Supplied passage:
--- begin ---

By: Jake Frederick
With the start of her Eras tour, Taylor Swift has become an unavoidable presence in the media. There has been a huge discourse about Swift’s eras and which of her ten albums are the best. On TikTok alone there are thousands of videos where people rank the albums, arguing over the validity of other people’s rankings in the comments. It’s all in good fun, but the debates can become heated. I've personally spent hours debating with friends about whose ranking is more “accurate.” After hours of evaluating others’ rankings, I’ve come to notice a pretty common theme amongst them: evermore is consistently ranked low; an injustice that will no longer be tolerated.
evermore is Swift’s 9th studio album, released in 2020 six months after its sister album, folklore’s, release. Both folklore and evermore are folk albums, utilizing story-telling and an alternative pop sound to talk about Swift’s life and lessons she has learned. There is a running joke amongst Swift fans, “Swifties”, that evermore is her “forgotten” album, as it has received less attention than most albums and is usually remembered in association with folklore. Many people rank folklore and other Taylor Swift albums much higher than evermore, but evermore is Swift’s most mature album, and its writing and songs are her best sonically, thematically, and lyrically.
Evermore as a body of work is extremely complex; it explores so many aspects of human emotion: longing, grief, closure, love. By far, evermore is one of the deepest and most self-reflective albums I have ever listened to, and it doesn’t get the attention or credit that it’s due. Her background in bubbly, mainstream pop has been used to overlook the complexities of her lyrics, and because evermore lacks this pop sound entirely, it has gone mostly unnoticed.
So, why is evermore better than folklore even though they are sister albums? It explores much deeper themes than that of folklore in a more realistic lens. folklore’s content is story-like, using fictional characters to explore all of the mellow parts of being human. Evermore, however, uses fiction much less, and reflects on human emotion in a melancholy way. As many Swifties have also pointed out, evermore explores the concepts in folklore from an older, more mature perspective. This thematic content is more rich, and comes with an understanding that life continues despite tragedy.

--- end ---

Written instruction 1: Condense the paragraph of the essay on Taylor Swift's evermore that begins "evermore is Swift's 9th studio album," keeping its main facts.
Written instruction 2: Pick up the essay on Taylor Swift's evermore right after its final sentence and extend it.

[Raw records]
--- begin ---

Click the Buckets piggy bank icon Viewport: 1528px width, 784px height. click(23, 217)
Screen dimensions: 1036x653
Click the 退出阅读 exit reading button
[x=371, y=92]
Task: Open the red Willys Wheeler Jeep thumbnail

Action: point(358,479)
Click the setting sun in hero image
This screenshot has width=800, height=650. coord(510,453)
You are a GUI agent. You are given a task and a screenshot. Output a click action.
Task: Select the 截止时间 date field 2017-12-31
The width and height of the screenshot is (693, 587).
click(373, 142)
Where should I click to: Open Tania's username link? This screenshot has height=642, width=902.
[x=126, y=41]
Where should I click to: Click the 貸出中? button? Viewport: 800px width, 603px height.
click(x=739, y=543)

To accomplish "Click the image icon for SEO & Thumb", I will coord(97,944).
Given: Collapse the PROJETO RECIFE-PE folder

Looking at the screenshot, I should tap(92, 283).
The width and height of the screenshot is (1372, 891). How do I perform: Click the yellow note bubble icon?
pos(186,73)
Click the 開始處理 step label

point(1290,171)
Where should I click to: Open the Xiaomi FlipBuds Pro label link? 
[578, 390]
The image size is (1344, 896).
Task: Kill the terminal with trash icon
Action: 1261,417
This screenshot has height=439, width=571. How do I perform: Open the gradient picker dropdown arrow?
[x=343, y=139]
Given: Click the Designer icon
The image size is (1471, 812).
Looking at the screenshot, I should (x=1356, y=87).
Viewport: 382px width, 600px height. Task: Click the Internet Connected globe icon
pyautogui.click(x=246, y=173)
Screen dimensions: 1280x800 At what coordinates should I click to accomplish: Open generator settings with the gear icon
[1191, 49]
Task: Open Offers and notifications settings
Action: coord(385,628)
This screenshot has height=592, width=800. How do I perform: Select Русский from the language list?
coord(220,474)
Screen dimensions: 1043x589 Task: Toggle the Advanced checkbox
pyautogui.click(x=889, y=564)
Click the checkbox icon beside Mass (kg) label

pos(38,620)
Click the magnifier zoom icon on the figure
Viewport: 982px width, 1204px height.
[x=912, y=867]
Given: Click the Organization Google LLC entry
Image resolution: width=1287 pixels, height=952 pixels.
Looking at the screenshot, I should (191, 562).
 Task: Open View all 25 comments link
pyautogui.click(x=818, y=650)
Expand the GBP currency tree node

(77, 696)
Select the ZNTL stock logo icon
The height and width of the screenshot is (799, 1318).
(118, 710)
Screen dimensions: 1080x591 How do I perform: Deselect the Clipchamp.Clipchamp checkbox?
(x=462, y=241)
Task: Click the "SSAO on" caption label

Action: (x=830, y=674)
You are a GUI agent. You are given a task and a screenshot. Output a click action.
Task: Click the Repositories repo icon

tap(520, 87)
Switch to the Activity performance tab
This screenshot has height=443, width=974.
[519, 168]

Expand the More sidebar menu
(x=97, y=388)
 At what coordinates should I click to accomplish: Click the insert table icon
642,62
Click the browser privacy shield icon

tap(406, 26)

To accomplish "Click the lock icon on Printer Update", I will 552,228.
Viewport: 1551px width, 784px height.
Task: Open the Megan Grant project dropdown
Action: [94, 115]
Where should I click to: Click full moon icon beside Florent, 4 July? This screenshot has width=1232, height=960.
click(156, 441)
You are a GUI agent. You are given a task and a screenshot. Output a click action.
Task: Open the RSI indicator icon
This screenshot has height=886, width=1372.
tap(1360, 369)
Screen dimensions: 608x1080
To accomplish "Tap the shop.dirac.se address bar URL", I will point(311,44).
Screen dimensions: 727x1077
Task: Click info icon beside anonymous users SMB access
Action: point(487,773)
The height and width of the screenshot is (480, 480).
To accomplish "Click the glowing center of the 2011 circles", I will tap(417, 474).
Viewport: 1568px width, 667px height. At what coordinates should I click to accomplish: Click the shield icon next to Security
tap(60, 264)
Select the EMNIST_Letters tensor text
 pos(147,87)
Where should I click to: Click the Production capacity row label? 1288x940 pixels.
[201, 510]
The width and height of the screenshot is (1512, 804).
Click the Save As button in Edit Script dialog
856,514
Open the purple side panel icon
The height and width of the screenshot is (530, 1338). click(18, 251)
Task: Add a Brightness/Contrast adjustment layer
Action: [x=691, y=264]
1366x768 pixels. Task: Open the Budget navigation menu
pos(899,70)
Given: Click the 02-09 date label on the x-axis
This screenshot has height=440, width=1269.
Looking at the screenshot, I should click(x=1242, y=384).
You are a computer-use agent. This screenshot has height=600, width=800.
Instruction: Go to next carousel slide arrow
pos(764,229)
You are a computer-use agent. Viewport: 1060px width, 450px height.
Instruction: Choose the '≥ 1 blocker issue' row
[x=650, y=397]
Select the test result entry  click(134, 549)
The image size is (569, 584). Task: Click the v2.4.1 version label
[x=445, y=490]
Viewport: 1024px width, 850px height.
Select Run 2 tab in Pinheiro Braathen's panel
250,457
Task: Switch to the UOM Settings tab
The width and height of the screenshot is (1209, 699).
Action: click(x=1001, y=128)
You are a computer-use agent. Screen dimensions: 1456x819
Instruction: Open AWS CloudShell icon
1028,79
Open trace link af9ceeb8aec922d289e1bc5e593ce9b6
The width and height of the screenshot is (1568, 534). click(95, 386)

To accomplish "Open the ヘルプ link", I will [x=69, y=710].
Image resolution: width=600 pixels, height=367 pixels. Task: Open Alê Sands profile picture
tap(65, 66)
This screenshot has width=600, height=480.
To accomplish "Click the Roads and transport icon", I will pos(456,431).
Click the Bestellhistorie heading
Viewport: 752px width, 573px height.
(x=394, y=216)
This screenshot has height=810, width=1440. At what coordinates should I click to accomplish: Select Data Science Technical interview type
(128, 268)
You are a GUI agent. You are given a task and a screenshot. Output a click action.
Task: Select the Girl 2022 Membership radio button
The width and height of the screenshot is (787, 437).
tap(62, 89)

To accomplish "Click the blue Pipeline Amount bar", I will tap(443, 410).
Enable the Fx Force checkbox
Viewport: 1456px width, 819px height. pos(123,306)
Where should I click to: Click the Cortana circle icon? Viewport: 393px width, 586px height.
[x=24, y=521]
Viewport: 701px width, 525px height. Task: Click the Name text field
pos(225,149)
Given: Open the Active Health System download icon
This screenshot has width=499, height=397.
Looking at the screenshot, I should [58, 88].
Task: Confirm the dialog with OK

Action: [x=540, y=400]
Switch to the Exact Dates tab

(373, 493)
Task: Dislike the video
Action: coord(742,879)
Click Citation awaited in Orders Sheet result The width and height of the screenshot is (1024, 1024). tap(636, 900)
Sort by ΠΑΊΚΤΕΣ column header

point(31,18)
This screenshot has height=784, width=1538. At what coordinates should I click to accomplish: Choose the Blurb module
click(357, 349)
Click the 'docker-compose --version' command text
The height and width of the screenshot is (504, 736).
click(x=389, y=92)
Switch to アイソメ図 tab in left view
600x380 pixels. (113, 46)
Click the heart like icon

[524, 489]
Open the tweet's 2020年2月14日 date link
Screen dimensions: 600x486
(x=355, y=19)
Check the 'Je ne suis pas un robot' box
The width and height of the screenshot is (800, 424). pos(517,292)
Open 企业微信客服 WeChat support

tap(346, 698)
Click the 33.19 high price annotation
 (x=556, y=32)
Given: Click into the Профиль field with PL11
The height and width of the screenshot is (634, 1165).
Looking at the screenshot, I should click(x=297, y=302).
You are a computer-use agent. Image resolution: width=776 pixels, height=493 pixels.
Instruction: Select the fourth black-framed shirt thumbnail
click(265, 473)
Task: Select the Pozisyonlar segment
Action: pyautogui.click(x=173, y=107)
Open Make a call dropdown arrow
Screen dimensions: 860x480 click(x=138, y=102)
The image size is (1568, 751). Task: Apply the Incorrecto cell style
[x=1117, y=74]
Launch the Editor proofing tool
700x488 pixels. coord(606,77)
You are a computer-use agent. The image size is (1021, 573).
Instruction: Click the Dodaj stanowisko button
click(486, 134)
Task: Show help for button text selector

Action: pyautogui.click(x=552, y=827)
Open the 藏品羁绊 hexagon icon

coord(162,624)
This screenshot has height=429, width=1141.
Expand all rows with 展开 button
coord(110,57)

--- end ---

Task answer 1: evermore, Taylor Swift's ninth studio album, came out in 2020, six months after its sister album, folklore. Both are folk albums that use storytelling and an alternative pop sound to explore Swift's life and the lessons she has learned. Swifties joke that evermore is her "forgotten" album because it gets less attention than most of her albums and is mostly remembered alongside folklore. Many people rank folklore and her other albums higher, yet evermore is her most mature album, with her best writing and songs sonically, thematically, and lyrically.

Task answer 2:
If you care about lyrical and thematic content, evermore is by far Taylor’s superior body of work. The songs on evermore’s tracklist are extremely nuanced; Taylor’s lyricism is poetic and describes human emotion in a way that is raw and relatable. There’s such a variety of feeling in this album that isn’t represented as frequently in her other studio albums. When the songs on evermore engage in story-telling, it’s often more subtle than in her other albums. The song Ivy tells a story of infidelity and an affair in a way that is not as explicit, singing “my pain fits in the palm of your freezing hand, taking mine, but it’s been promised to another.” The affair isn’t at the center of the song, and is understood from the dissection of a few lyrics. Her relationship has been ruined by this affair and her pain only grows while she’s caught in between a decision to stay in her relationship or run away with her lover. There’s a lot more subtlety in the lyrics in evermore and the larger theme of its tracks is not explicitly sung, rather understood by analyzing lyrical content, which is emblematic of Swift’s lyrical capabilities.
A track like Marjorie follows the grief of losing someone, in this case, Taylor’s late grandmother, Marjorie. She sings that she “should have asked her questions,” and even though she “knows better” it’s like “what died didn’t stay dead” because she can feel her grandmother all around her. The song explores such a relatable and universal part of grieving. Regretting the experiences you didn’t get to have can overshadow the experiences that you did have, and how those have contributed to your growth as a person– growth that becomes a legacy for the person who is no longer around.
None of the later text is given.